Code Generation Toolkit
The object of CG-Kit is to empower knowledgeable users to be able to express their desired execution control flow and the map of what to compute where in a recipe without having to change the source code. Our vision is to provide a shorthand for expressing the needed variations in implementation that enable optimization of the application instance as desired. With CG-Kit the variants can be expressed succinctly in Python without including any of the data layout and numerical detail. The recipes are parsed and coverted into graphs which are optimized for minimizing data movement and maximizing data reuse and potential for latency hiding. Optimized graphs are then converted to parameterized source trees (PST) that serve the same purpose for code generation in compilable langagues as abstract syntax trees (AST) do for compiling a code into an executable. The ASTs have rich context information that can be utilized for code transformation without user intervention. In the context of algorithmic variants, we would like to shift implementation efforts to controlling code generation tools instead of directly working with the code. We achieve this by decomposition of source code into templates that are user-defined blocks of source code. Platform-dependent customizations are encapsulated in the templates using macros (to be described later). The PSTs are constructed from these code templates. The final generated code is compilable and optimized for readability by human programmers, which is a key property to aide developers with code understanding, debugging, and reasoning about performance metrics.
Patterns
There are recurring patterns that are recognized by the CG-Kit recipe interface. These are:
#. Pipeline A pipeline expresses the execution order of code generation operations and the dependencies of operations on one another. If operations are meant to be applied to data items (e.g., discretized spatial/temporal operators of a partial differential equation), then those data items would flow through the pipeline concurrently; hence, the data items are assumed to be independent of each other.
#. Begin-End A begin-end pattern describes the nesting of code generation operations (and/or a pipeline of operations) within a construct that has a defined beginning and an end, for example, a loop or a conditional statement. The coupling of a pair of begin-end nodes enables initialization and finalization of code generation tasks as these nodes are visited in the order of their occurrence in the graph.
#. Concurrent Data The concurrent data pattern describes a single operation or a pipeline of operations executed on independent data items. This pattern is derived from the begin-end pattern; thus, implementing the concurrent data pattern involves a pair of begin and end nodes. The relevance of having this pattern is to enable expressing data parallelism in a code generation workflow.

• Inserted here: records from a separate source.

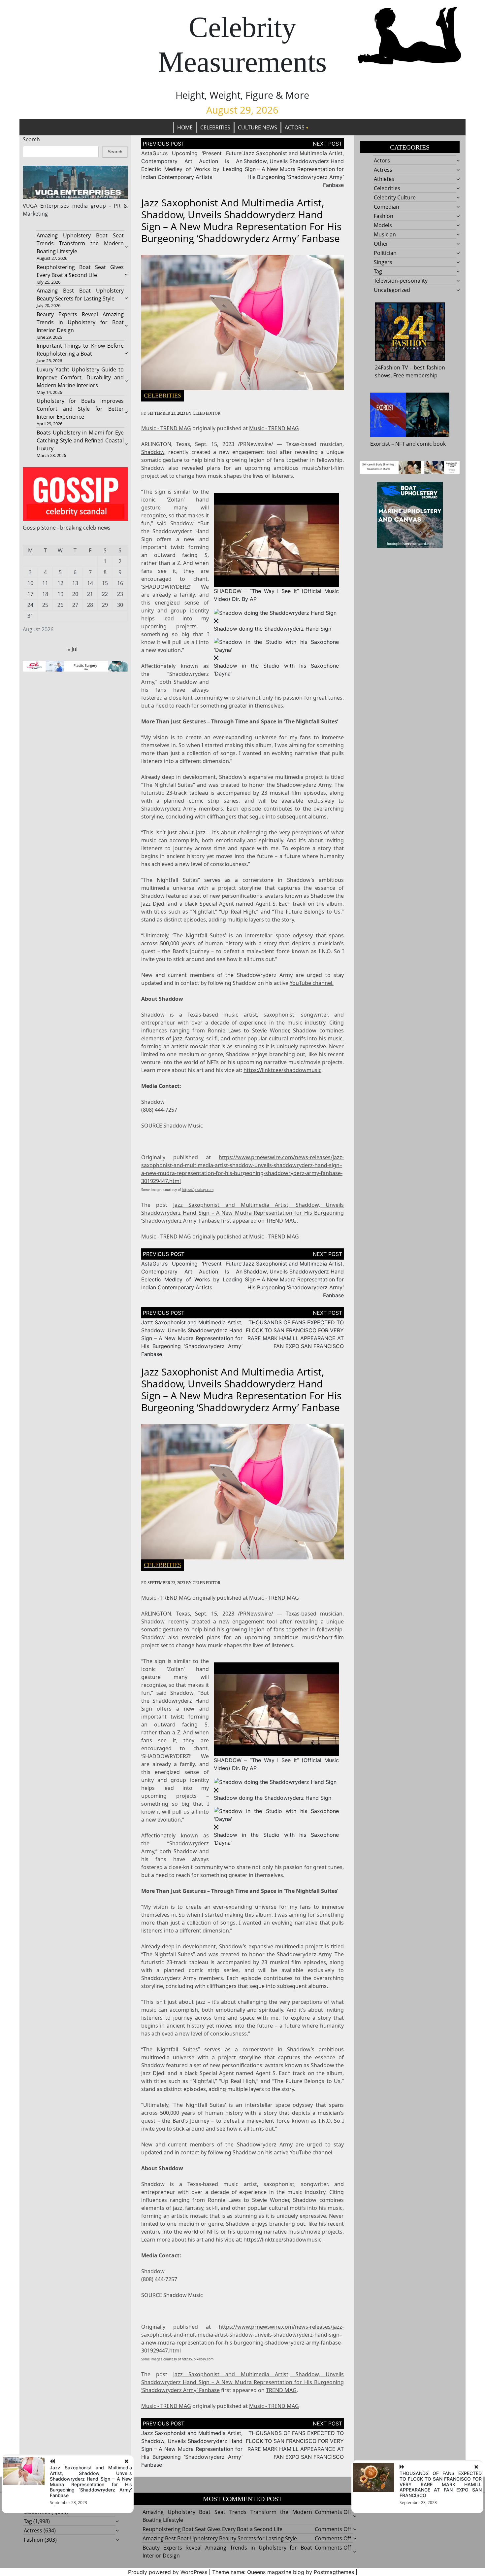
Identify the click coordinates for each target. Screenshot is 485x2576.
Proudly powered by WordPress (167, 2572)
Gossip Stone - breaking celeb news (67, 527)
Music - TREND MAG (166, 428)
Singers (383, 262)
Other (381, 243)
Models (383, 225)
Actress (383, 169)
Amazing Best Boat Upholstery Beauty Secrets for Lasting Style (220, 2538)
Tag (378, 271)
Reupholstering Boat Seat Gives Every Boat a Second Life (212, 2529)
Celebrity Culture (395, 197)
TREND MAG (281, 1220)
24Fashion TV (391, 367)
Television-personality (401, 280)
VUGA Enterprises (46, 205)
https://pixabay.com (197, 1189)
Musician (385, 234)
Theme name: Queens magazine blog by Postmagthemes (283, 2572)
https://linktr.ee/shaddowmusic (282, 1070)
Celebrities (215, 127)
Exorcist (380, 443)
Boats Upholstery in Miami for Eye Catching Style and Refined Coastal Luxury (80, 440)
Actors (295, 127)
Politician (385, 253)
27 (75, 605)
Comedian (386, 206)
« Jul (73, 649)
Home (185, 127)
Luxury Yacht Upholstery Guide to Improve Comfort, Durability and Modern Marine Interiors (80, 377)
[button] (276, 539)
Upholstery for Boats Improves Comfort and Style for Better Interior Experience (80, 408)
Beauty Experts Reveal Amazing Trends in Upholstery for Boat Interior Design (80, 322)
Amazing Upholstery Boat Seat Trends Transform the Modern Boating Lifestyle (80, 243)
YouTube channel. (312, 983)
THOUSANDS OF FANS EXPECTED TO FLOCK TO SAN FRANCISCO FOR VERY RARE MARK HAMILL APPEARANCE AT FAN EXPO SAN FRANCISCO (441, 2484)
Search (31, 139)
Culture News (257, 127)
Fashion (383, 216)
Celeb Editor (206, 413)
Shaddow (152, 452)
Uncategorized (392, 290)
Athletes (384, 179)
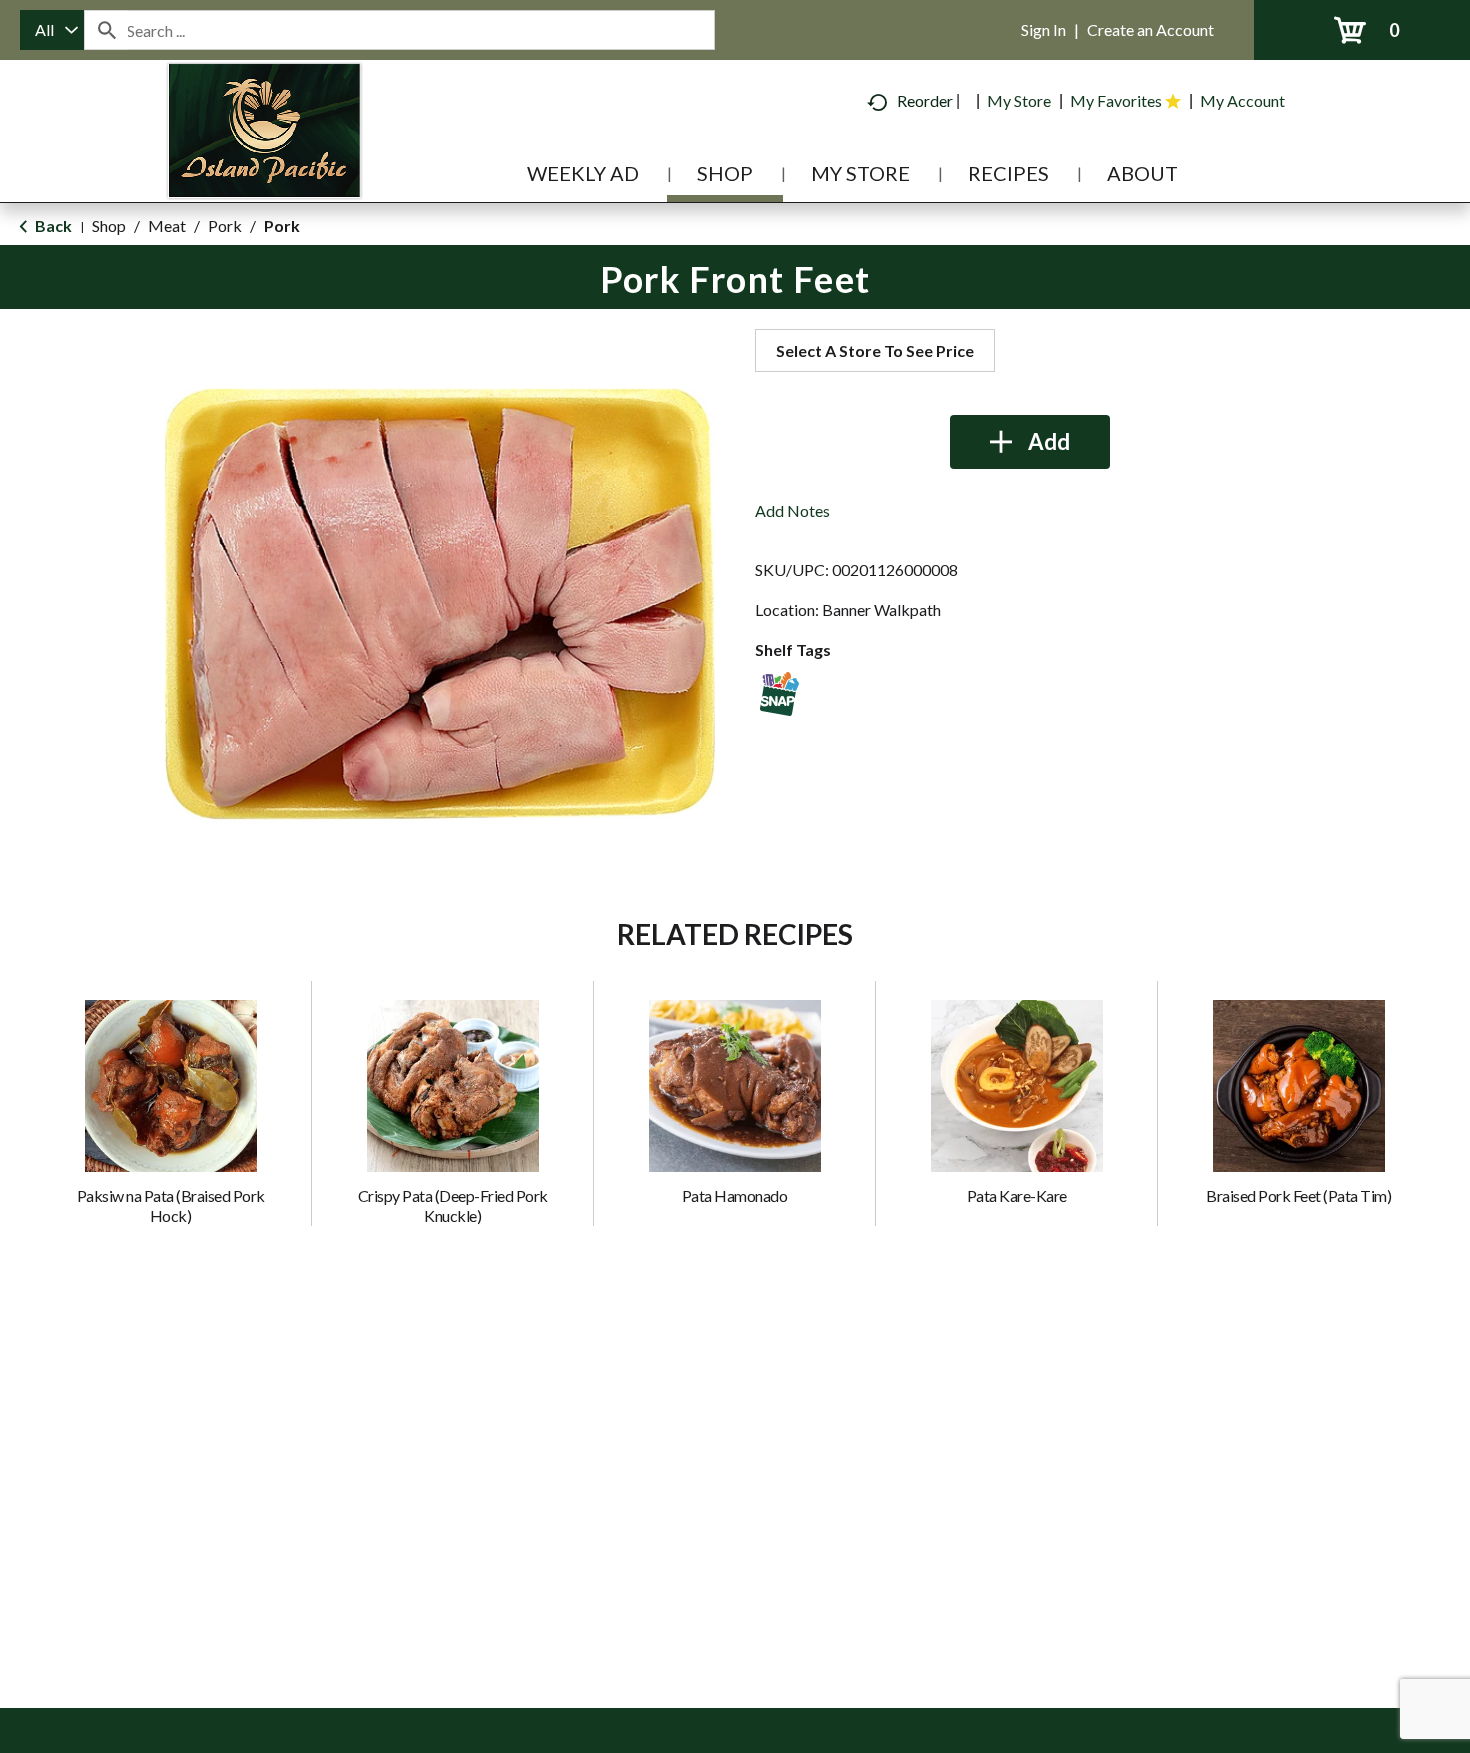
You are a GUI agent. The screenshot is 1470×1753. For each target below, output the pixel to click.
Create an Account (1150, 29)
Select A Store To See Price (875, 350)
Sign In (1043, 29)
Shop (109, 225)
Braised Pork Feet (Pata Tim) (1298, 1195)
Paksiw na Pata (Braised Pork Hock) (171, 1205)
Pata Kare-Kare (1017, 1195)
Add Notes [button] (792, 510)
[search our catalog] (106, 30)
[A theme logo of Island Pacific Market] (264, 159)
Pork (225, 225)
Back (52, 225)
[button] (1030, 442)
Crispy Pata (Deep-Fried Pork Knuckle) (453, 1205)
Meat (167, 225)
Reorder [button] (925, 100)
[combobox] (52, 30)
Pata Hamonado (735, 1195)
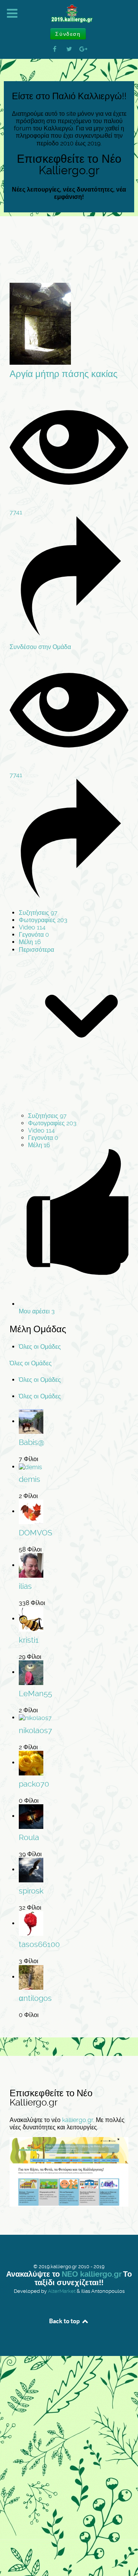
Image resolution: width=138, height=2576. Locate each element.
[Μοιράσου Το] (69, 633)
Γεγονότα (34, 934)
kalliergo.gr (77, 2120)
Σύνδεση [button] (67, 34)
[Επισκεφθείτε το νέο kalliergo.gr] (69, 2171)
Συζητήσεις (38, 912)
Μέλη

The motivation for recipes is to enable users to abstract building blocks of algorithms to a desired level such that variants can be easily composed and modified. The particular level or degree at which an algorithm’s implementation is abstracted will strongly depend on the algorithm itself. Therefore, CG-Kit recipes do not make assumptions about the abstraction, instead, they let the users define the level of desired abstraction. Recipes follow a ``define and run’’ principle. This principle entails that the recipe writer selects the granulariy of algorithmic building blocks (e.g., subroutines, actions, etc.) and defines their dependencies on each other.
Example
We have applied CG-Kit to generate variants in the new Hydro solver, Spark, which has two different modes for optimizing memory and communication optizations. The memory optimizations apply to using Spark with AMReX, which prefers to apply flux-correction on a per level basis and allocate and deallocate memory for storage of fluxes at that level before going on to the next finer level. Paramesh applies flux-correction at all levels simultaneously. In principle this can be done for AMReX too by keeping the flux-storage around until all levels have finished computing. The communication optimization at the cost of extra computation and memory applies to multi-stage RK integration. The telescoping mode of operation gets extra layers of guardcells and in all except the final stage also updates the cells that will act as guardcells for the next stage. Thus for a 2 stage RK we get 2*NGUARD guardcells along each face In the first stage we update NGUARD extra cells along each face so that no communication is requered to fetch them from neighboring blocks. The figure below shows two of these variants.
In these variants the arithmetic of physics computations remains unchanged, the only difference occur in the control flow of the algorithm and where communications are placed during computation. Recipes provide a succint way of expressing these variants.